Cooling’s large and growing demand for electricity – in the major growth markets often generated with coal – means that it poses a serious challenge to reducing power sector emissions.
In 2017, the amount of residential AC load connected to the world’s power grids – estimated at 100 gigawatts (GW) – exceeded that year’s record addition of solar capacity, some 94GW. This suggests unmanaged cooling growth could play a significant part in keeping fossil-fueled sources of electricity on the system.
§ Systemic solutions
There are abundant solutions to managing cooling demand in a warming world, while allowing for increased access.
The most rapid option is the introduction and better enforcement of more stringent efficiency standards for equipment. Adopting standards equivalent to the most efficient AC available on the market today could halve halve 2050 energy demand for space cooling.
Finding ways to reduce reliance on “conventional” cooling is also likely to be needed if the world is to meet its climate goals, while ensuring access to cooling grows.
This could include a mix of “responsive” cooling equipment and cold storage to manage peak demand for electricity, as well as smarter building codes incorporating passive cooling design and cooler urban planning.
It also includes simple solutions such as more reflective “cool roofs” and shifting the delivery of cooling to district energy systems in cities and off-grid systems in remote areas.
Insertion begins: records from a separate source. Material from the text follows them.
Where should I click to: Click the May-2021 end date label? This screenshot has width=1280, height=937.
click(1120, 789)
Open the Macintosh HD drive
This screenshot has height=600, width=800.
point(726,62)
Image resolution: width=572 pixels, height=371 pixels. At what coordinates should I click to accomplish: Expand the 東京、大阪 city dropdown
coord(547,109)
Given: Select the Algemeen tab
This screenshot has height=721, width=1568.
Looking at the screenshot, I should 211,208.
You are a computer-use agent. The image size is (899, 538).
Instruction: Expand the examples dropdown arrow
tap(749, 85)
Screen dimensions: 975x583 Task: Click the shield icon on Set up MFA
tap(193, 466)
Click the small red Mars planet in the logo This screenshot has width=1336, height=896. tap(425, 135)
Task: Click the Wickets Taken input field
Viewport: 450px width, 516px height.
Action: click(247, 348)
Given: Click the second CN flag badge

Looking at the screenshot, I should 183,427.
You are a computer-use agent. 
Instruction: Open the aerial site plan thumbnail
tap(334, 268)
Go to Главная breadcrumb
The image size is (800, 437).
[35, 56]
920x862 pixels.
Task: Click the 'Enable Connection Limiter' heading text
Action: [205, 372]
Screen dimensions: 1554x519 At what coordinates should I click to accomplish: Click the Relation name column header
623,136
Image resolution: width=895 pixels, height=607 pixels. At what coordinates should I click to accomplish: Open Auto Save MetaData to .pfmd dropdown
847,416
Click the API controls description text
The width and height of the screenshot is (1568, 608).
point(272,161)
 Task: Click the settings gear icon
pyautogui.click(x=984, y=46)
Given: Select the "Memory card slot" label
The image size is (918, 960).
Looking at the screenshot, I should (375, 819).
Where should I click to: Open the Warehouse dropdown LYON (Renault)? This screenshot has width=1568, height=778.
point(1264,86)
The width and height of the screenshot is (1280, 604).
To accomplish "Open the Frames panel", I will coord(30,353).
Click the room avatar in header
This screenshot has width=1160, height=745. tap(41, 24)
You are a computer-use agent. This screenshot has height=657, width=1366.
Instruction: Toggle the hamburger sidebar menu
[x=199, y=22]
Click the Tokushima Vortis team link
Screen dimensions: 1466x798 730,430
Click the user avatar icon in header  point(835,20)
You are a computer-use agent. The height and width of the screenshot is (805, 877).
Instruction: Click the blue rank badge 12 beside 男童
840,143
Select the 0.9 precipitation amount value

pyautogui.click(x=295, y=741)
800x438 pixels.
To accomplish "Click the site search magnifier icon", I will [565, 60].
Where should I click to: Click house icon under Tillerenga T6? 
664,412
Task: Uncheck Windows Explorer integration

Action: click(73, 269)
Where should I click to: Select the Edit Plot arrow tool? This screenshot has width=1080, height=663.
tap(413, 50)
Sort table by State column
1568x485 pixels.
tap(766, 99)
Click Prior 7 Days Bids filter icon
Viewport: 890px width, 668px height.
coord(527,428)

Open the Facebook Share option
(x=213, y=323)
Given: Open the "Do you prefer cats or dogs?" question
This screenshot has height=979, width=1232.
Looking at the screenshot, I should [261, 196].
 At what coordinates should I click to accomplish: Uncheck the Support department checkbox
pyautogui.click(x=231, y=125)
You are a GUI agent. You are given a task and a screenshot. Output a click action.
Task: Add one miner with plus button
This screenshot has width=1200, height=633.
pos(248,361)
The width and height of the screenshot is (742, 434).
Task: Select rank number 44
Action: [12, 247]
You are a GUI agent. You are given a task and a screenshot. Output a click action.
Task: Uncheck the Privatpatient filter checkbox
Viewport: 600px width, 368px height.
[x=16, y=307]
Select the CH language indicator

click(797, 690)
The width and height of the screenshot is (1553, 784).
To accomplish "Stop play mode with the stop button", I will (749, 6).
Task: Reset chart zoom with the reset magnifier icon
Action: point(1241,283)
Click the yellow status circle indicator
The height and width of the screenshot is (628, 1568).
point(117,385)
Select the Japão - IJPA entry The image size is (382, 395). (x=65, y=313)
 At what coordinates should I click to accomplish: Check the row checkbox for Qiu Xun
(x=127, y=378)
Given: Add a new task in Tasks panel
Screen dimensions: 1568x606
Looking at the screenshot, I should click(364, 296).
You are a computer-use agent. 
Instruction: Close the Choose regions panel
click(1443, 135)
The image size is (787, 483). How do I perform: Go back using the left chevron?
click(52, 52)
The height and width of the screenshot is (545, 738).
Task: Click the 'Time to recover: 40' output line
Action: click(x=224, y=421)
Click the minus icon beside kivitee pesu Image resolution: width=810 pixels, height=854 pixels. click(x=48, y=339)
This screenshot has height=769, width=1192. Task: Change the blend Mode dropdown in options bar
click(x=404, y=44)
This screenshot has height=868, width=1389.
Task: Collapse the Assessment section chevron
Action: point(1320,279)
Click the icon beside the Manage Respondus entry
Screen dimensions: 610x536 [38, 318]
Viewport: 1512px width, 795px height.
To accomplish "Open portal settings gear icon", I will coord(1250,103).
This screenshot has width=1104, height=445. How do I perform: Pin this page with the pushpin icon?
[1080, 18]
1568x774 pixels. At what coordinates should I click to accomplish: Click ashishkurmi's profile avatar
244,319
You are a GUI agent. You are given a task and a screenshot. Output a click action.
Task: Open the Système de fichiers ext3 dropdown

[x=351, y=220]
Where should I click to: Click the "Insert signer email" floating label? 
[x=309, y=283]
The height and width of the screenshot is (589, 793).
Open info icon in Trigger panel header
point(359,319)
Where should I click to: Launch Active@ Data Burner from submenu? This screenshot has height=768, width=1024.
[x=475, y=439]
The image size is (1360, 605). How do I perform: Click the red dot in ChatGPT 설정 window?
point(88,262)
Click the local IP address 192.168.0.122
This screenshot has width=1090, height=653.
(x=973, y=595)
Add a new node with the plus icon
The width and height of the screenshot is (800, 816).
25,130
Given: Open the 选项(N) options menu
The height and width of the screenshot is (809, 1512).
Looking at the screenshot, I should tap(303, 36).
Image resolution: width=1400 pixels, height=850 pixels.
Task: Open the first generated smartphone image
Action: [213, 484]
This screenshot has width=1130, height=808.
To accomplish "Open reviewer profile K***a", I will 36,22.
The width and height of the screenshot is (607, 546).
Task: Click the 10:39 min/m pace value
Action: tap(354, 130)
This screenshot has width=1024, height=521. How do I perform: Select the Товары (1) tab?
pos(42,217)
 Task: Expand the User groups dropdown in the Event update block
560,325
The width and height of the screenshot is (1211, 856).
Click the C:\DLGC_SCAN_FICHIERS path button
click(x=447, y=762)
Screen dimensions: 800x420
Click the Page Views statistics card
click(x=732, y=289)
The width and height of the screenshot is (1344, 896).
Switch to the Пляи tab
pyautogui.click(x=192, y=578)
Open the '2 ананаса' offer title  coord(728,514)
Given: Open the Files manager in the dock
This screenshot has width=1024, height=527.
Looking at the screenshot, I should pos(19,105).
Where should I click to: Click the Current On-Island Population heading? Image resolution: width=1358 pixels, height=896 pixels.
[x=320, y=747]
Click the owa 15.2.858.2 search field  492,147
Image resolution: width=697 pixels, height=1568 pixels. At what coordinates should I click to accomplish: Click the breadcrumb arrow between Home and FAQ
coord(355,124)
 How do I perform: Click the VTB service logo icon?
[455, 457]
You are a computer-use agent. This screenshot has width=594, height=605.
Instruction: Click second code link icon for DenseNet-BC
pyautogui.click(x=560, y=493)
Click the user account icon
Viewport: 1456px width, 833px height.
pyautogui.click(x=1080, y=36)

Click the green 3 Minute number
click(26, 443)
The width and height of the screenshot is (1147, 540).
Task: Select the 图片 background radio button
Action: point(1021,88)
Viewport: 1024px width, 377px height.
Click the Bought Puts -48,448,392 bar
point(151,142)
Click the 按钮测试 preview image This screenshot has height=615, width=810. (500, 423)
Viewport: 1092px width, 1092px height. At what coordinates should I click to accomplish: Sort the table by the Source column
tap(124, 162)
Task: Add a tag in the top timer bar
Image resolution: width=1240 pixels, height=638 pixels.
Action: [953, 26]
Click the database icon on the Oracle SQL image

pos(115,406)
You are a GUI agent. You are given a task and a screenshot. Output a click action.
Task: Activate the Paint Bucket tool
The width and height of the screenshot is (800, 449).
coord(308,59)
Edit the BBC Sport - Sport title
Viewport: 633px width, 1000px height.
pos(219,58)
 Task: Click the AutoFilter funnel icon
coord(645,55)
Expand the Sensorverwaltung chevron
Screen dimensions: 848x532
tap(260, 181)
Delivering these solutions will require regulation, finance and business models – for example “cooling as a service” – sensitive to national and local contexts and geared to meeting cooling requirements.
It will also mean including all those with a stake in the need for and provision of cooling services across environment, health, agriculture, productivity, innovation and trade.
The critical first step is to recognise the strategic significance of cooling, not only in relation to climate mitigation and resilience to warming, but also for security and prosperity.